Stated problem 1 >>
Please decide whether each statement agrees with the interview, answering yes or no and quoting the deciding words: (a) The photographer names the awards' global reach as their chief benefit. (b) The photographer says the awards give full control over how the issues are discussed afterward. (c) The photographer describes the award as a great honor.
Stated problem 2 >>
Name every organization, award program, or project mentioned by name in the interview.
Stated problem 3 >>
In the interview, what opportunity does the photographer say global platforms like the awards give photographers?

Passage >>
********************

Firstly, a big congratulations on being awarded the Sony World Photography Awards 2021 Photographer of the Year title. What does this particular accolade mean to you?

Well, firstly, it’s a great honour. And of course it’s lovely to have your work recognised by your peers - I think whatever stage we are at in our careers we all need a little affirmation sometimes, but principally it’s about getting stories we care about out to new audiences and so for me the overwhelming benefit of the Sony World Photography Awards is the global reach they have and the World Photography Organisation’s determination to share stories and bring people together. 

What is the goal with Bank Top and how do you think the Sony World Photography Awards can facilitate you achieving that goal?

The goal, if that’s how we are to describe it, is to challenge some of the dangerous and divisive rhetoric about marginalised and misrepresented communities, about this notion that ‘segregation’ is something that inevitably exists between people of different faiths or ethnicities and the existence of what are casually described as ‘culture wars’. It’s so easy for these corrosive narratives to take hold and become the dominant discourse and I think it’s essential that we challenge them and present alternative visions of society that people can believe in. Global platforms like the Sony World Photography Awards allow these alternative stories to be told and, certainly in my case, give photographers an opportunity to take the work out of the photography world and have the issues discussed on major news and current affairs platforms. Beyond that we have no control, but at least the issues are being discussed and other stories are being presented.

********************

Supplied material >>

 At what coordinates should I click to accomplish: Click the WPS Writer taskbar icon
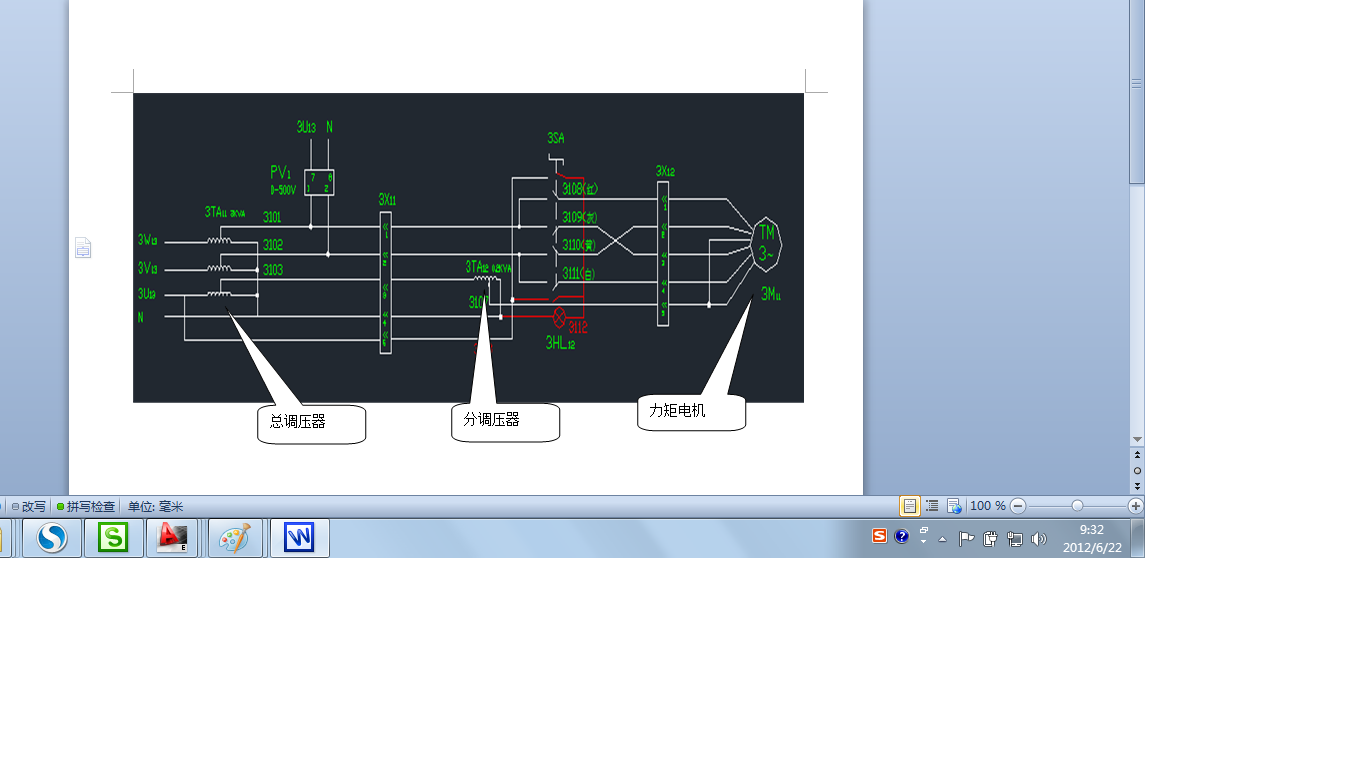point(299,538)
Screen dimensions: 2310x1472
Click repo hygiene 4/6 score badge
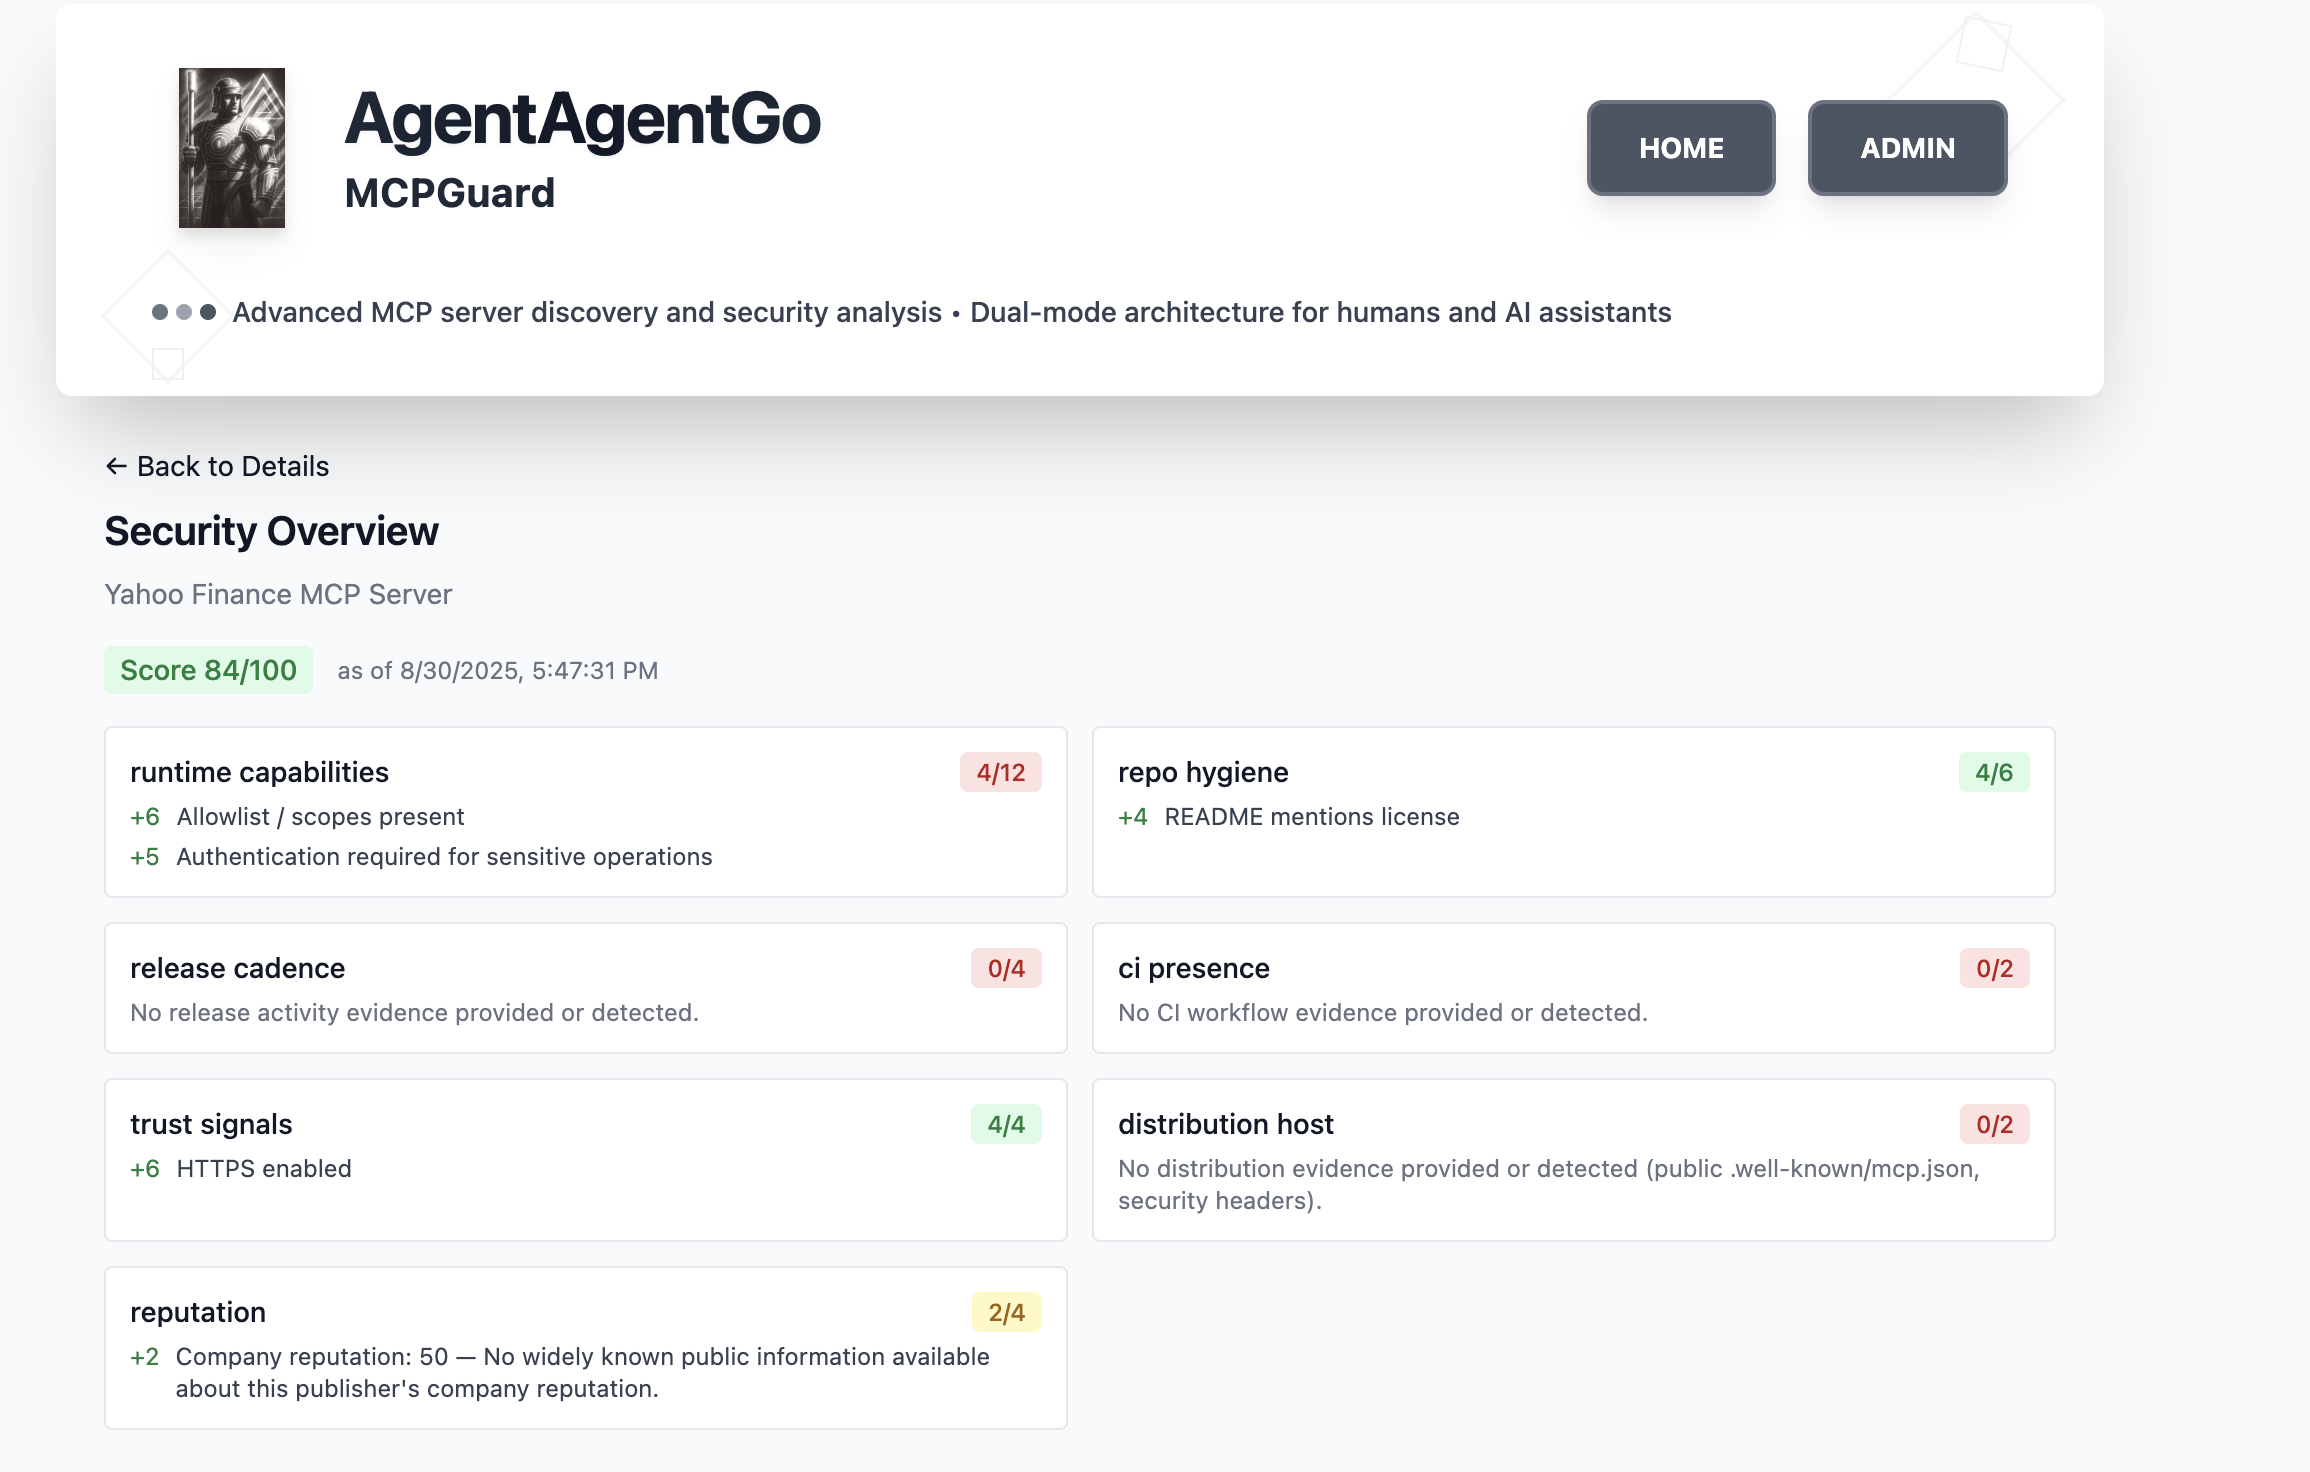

********************

Full output 1 >>
(a) Yes: "the overwhelming benefit of the Sony World Photography Awards is the global reach they have"
(b) No: "Beyond that we have no control"
(c) Yes: "it’s a great honour"

Full output 2 >>
Sony World Photography Awards; World Photography Organisation; Bank Top

Full output 3 >>
They give photographers an opportunity to take the work out of the photography world and have the issues discussed on major news and current affairs platforms.